# ENTRIES SUPPLIED

----

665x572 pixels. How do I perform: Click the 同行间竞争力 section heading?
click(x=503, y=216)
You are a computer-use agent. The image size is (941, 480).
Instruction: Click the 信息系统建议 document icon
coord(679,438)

----

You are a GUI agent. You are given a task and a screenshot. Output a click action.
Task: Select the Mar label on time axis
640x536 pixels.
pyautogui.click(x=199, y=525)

----

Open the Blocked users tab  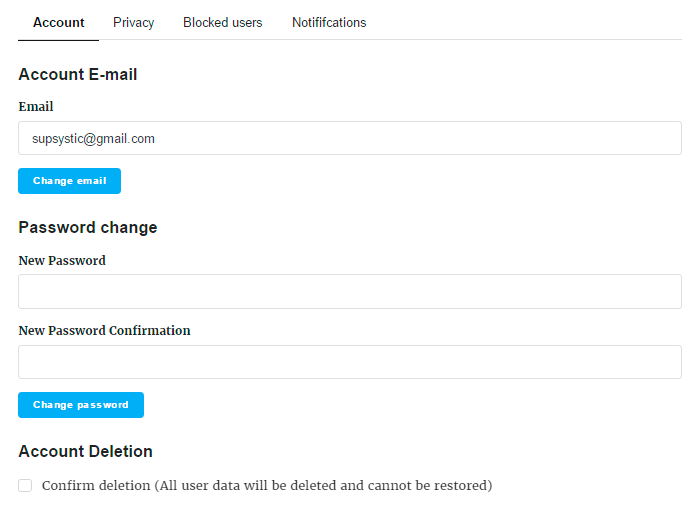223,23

----

# EXERCISE REQUIREMENTS
Find each line of the data above that holds the word "agent", then copy it.

# FINAL ANSWER
You are a computer-use agent. The image size is (941, 480).
You are a GUI agent. You are given a task and a screenshot. Output a click action.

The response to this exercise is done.